GIVEN INSTRUCTION =>
Rewrite the stretch from the line containing "Image resolution: width=1400" through the line containing "will (194, 40)." as a JSON list of strings, with one string per line and blank lines omitted.

EXCERPTED RECORDS =>
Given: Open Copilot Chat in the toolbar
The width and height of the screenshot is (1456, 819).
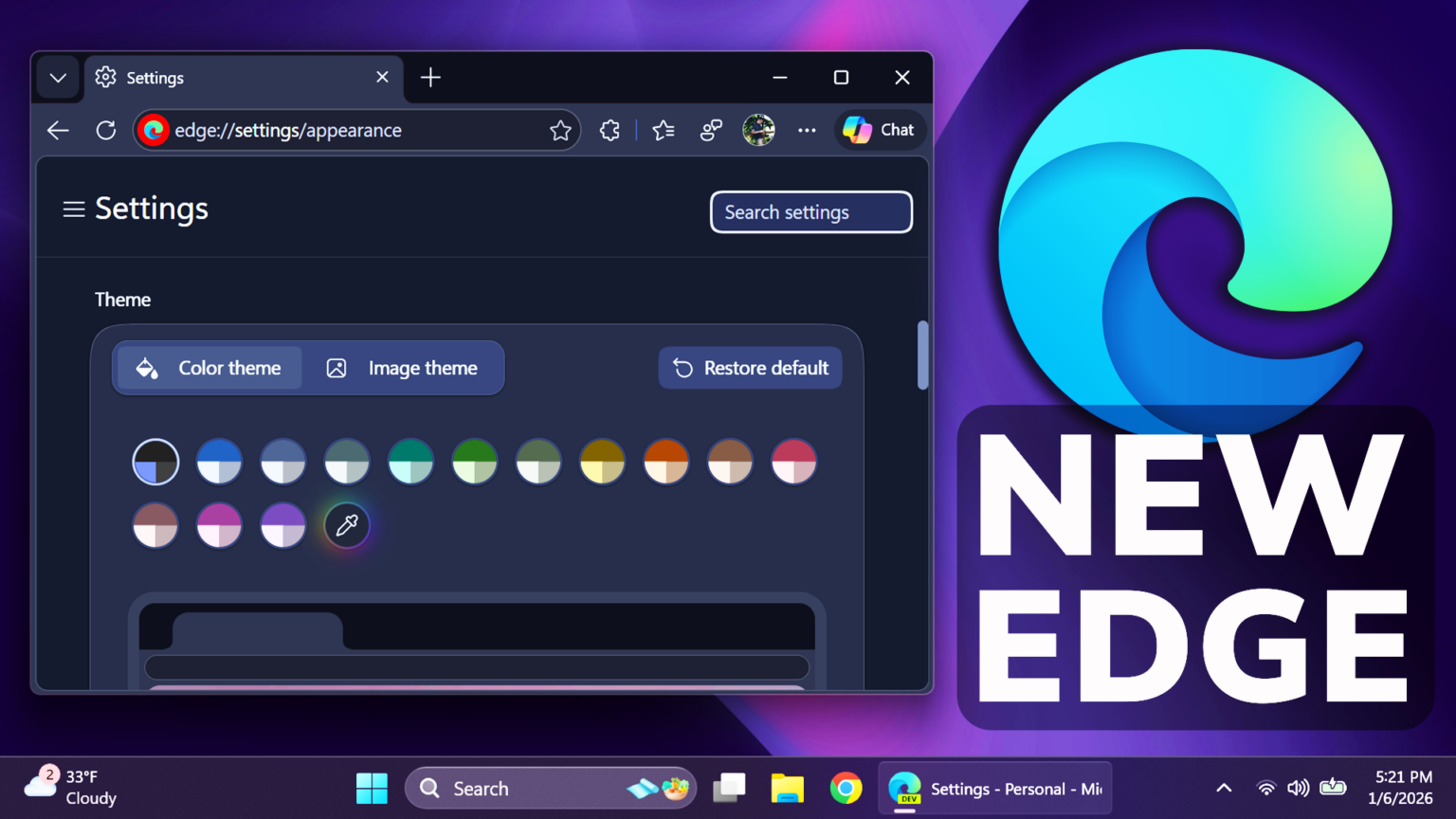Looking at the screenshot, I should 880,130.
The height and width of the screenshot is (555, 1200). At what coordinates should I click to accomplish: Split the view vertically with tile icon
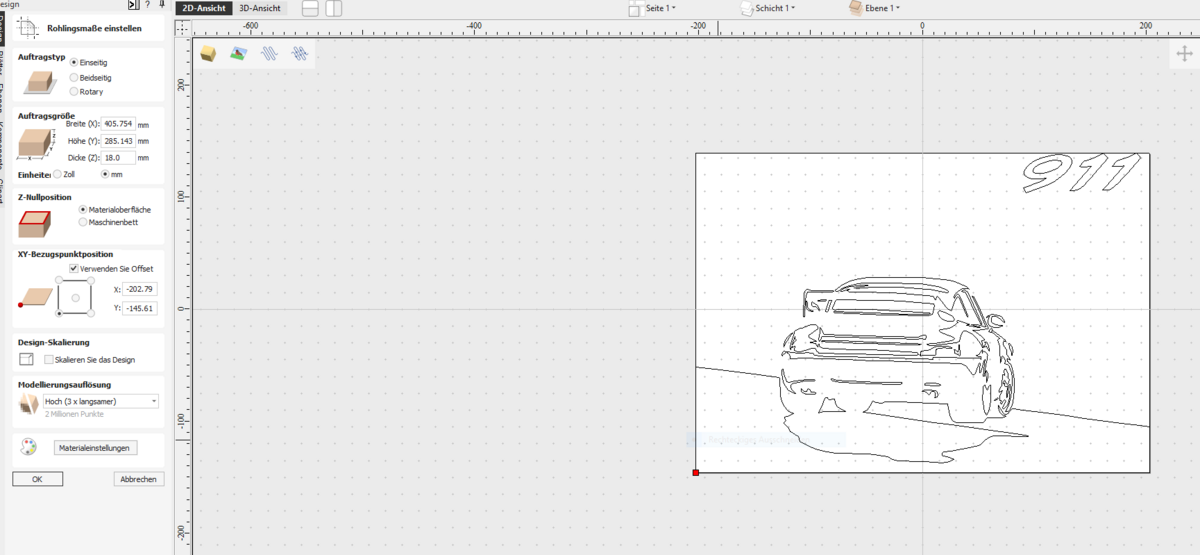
* * *
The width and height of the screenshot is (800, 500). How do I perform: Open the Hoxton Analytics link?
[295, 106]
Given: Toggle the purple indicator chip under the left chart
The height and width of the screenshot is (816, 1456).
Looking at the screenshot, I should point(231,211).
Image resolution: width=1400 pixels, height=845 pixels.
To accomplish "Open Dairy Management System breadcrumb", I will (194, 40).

TASK RESPONSE =>
[
  "Image resolution: width=1400 pixels, height=845 pixels.",
  "To accomplish \"Open Dairy Management System breadcrumb\", I will (194, 40)."
]